USAID Airlifts Urgent Health Supplies to Combat Deadly COVID-19 Surge in Nepal

U.S. Agency for International Development (USAID) announced emergency assistance to help Nepal battle its deadly COVID-19 surge. The first of three flights departed for Kathmandu carrying surgical masks, face shields, and gloves to protect thousands of health care workers in Nepal. This is the first of a series of flights to Nepal and other countries in South Asia as the region experiences this latest surge.

Today’s announcement builds on USAID’s efforts to help Nepal battle rising COVID-19 cases and contain transmission. In the past three weeks, USAID has provided more than $15 million to help the Government of Nepal scale up COVID-19 testing, contact tracing, treatment, and infection prevention. USAID is also helping procure oxygen related supplies and repair oxygen-generating systems throughout the country. This recent assistance, in addition to support over the past 15 months, brings USAID’s total assistance to Nepal for COVID-19 to more than $50 million. USAID’s historical investment, over the last 20 years, totals $600 million to improve the quality of health services in Nepal.

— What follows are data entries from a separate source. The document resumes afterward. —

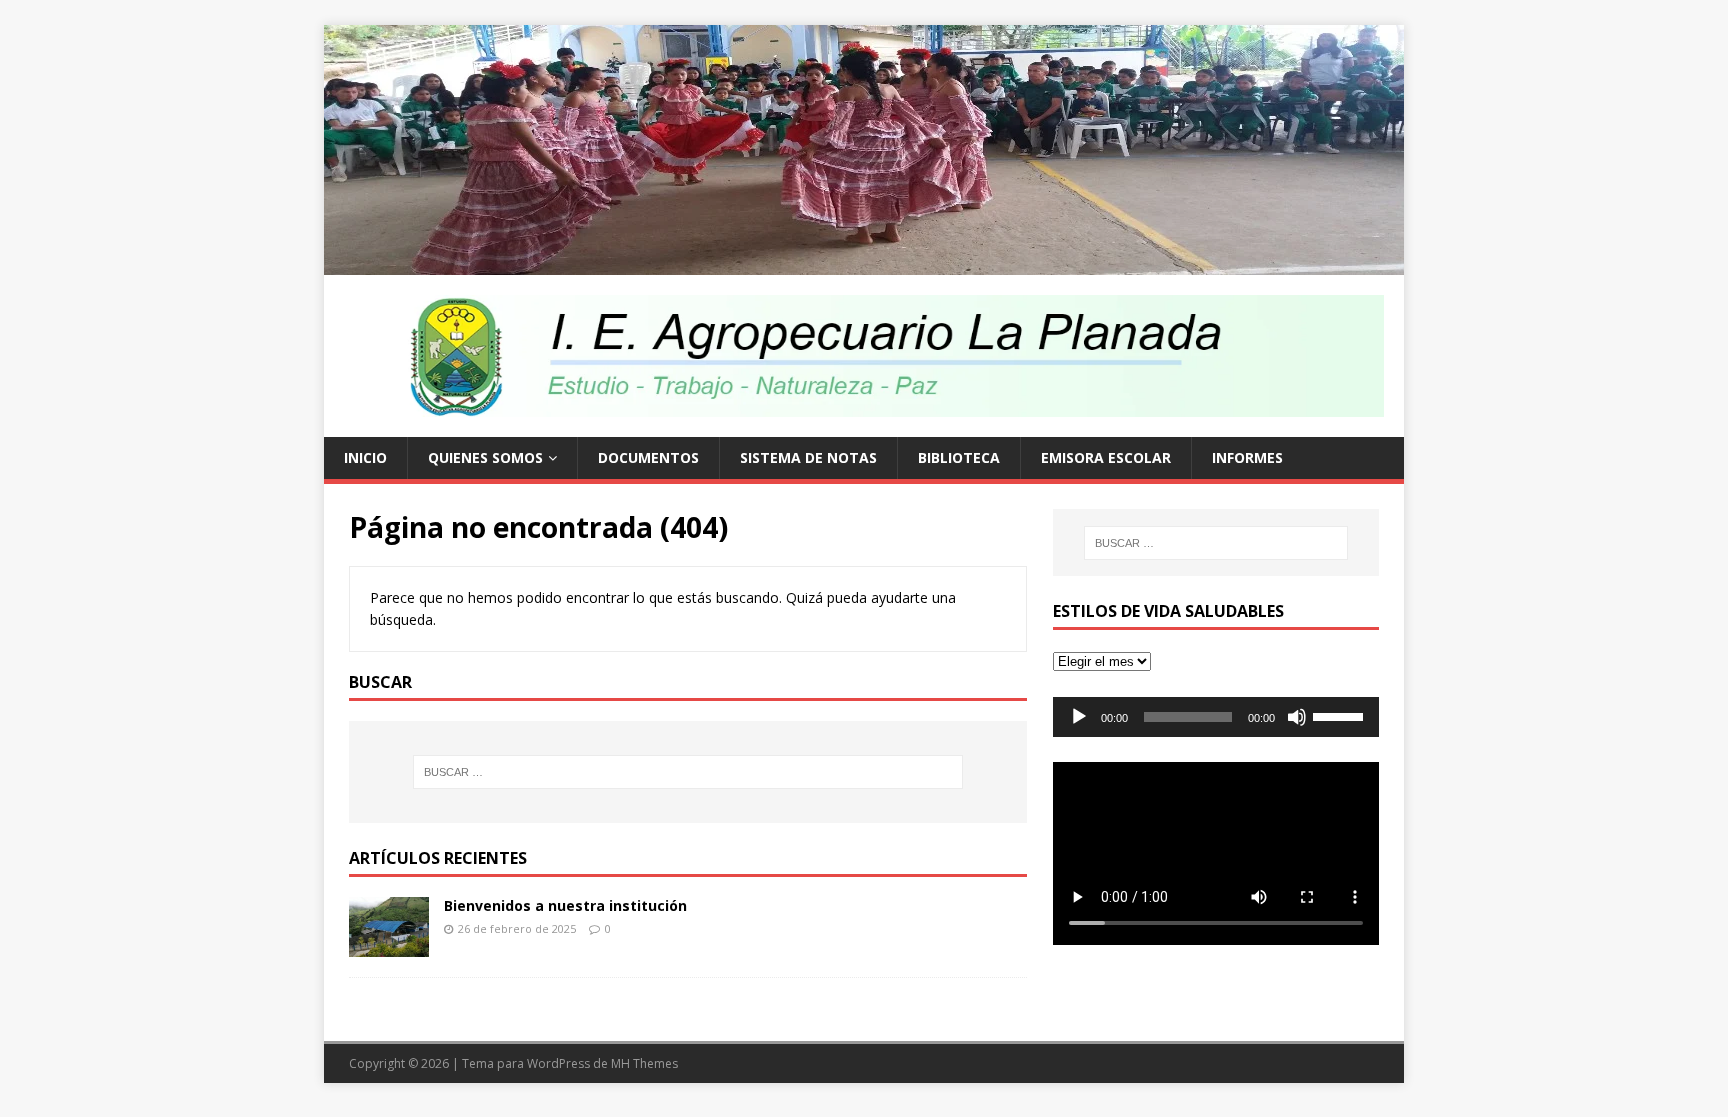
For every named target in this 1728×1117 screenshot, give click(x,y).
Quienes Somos (485, 457)
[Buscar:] (688, 772)
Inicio (365, 457)
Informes (1247, 457)
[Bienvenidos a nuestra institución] (389, 944)
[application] (1216, 717)
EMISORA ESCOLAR (1106, 457)
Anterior (289, 145)
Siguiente (1439, 145)
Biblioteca (959, 457)
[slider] (1341, 715)
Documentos (648, 457)
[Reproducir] (1079, 717)
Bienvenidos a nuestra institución (565, 905)
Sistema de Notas (808, 457)
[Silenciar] (1297, 717)
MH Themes (644, 1063)
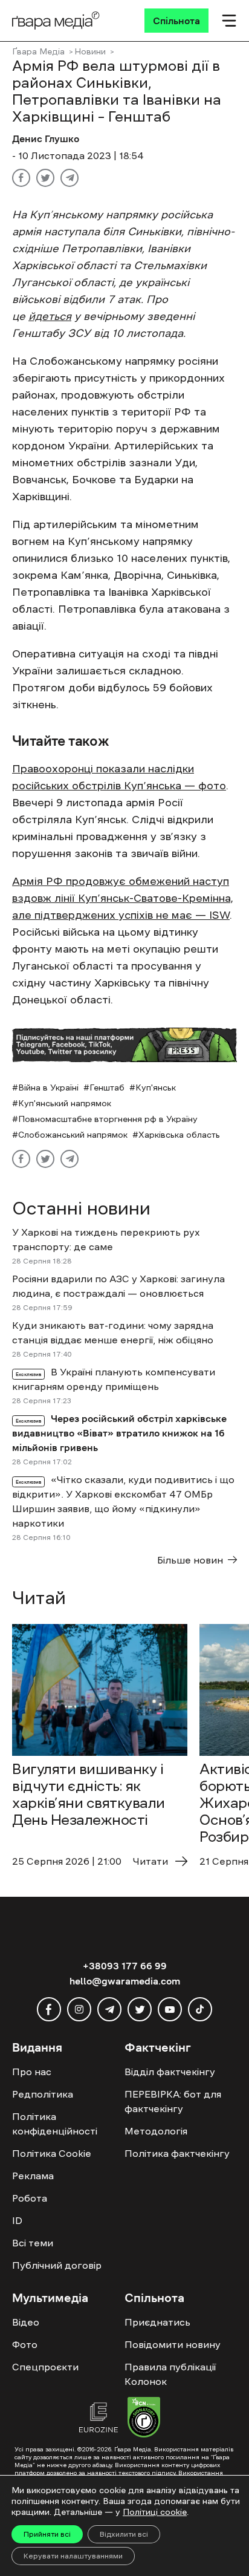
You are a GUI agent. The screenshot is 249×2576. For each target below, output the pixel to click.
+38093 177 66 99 (125, 1966)
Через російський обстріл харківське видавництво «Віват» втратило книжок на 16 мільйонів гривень (119, 1433)
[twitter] (140, 2009)
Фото (24, 2344)
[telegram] (109, 2009)
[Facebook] (21, 178)
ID (17, 2220)
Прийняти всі (47, 2534)
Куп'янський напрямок (64, 1103)
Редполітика (42, 2094)
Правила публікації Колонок (170, 2374)
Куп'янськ (155, 1087)
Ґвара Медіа (38, 51)
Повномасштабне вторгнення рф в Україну (108, 1119)
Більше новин (190, 1560)
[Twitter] (45, 178)
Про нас (31, 2071)
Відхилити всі (124, 2534)
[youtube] (170, 2009)
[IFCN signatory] (144, 2419)
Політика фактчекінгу (177, 2153)
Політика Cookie (51, 2153)
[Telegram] (69, 178)
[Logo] (56, 20)
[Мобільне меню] (229, 20)
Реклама (33, 2175)
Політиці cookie (155, 2512)
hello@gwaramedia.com (125, 1981)
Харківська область (179, 1134)
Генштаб (106, 1087)
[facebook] (49, 2009)
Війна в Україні (48, 1087)
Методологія (155, 2131)
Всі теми (32, 2243)
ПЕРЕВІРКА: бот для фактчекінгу (172, 2101)
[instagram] (79, 2009)
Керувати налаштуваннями (73, 2556)
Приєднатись (157, 2322)
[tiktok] (200, 2009)
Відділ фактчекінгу (169, 2071)
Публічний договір (57, 2265)
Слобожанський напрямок (73, 1134)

Since the pandemic began, USAID support to fight COVID-19 has benefitted more than 60 percent of Nepal’s population. USAID has helped expand Nepal’s COVID-19 testing lab network from a single lab to 87 labs to ensure nationwide coverage. Over the past six months alone, USAID has provided Nepal with COVID-19 testing equipment, oxygen cylinders, pulse oximeters, PPE for health care workers, disinfection supplies, thermometers, arterial blood gas machines, and other life-saving medical equipment. In November 2020, USAID donated 100 ventilators to 51 hospitals throughout Nepal and the National Ambulance Service to aid critically-ill COVID-19 patients.